By Tiffany McCarter Evans 

Administrator, Clans of Scotland DNA Society, Founder of the Loch Lomond Clans DNA Project, Editor of The Lennox Chronicles


Forget Camelot — the real King Arthur may have ruled from the Scottish Highlands, and his queen was buried in a stone-covered grave guarded by beasts.

This isn’t fantasy. It’s archaeology, DNA, and a story 2,000 years in the making — carved into stone by the Picts and echoed in Scotland’s most sacred declaration of freedom.


This article explores the origin of the Pictish elite in Scotland through oral tradition, medieval chronicles, archaeogenetics, and symbol stones. It posits that the Scythian warrior ancestry cited in the Declaration of Arbroath aligns with the historical appearance of the Picti in the late 3rd century AD, potentially linked to haplogroup E-M35. We also trace the legend of Guinevere, reframed as Vanora, a Pictish queen whose downfall and execution may reflect a real political and dynastic shift. The result is a radical rethinking of Scotland’s mythic and maternal foundations.

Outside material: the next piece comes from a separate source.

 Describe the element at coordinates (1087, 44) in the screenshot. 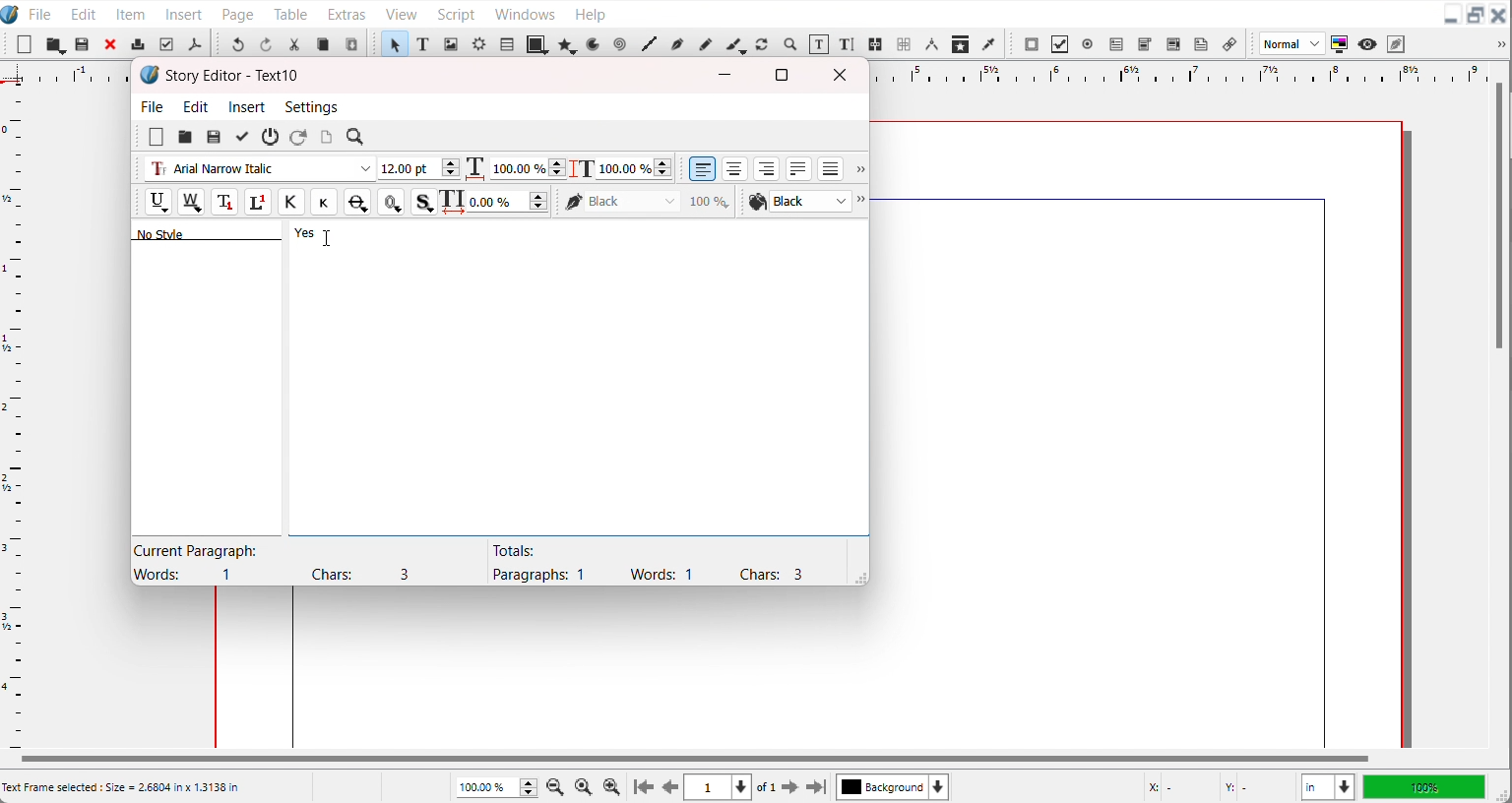

I see `PDF radio button` at that location.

I. The Myth We Forgot: A Painted Queen in the North

The people of Alba left no books, but they left stone. The Picts—"the Painted Ones"—etched their stories in cryptic symbols, spirals, beasts, and warriors. One stone, Meigle 2, shows a woman surrounded by snarling animals. Christian scholars say she is Daniel. Locals say she is Vanora.

Vanora, they say, was once a queen. Arthur's queen. But she betrayed him for Mordred, or maybe she was just accused. She ruled from Meigle, but when Arthur returned, she was cast down, imprisoned atop Barry Hill, and left to be devoured by wild beasts. Her grave remains today, known as Vanora's Mound.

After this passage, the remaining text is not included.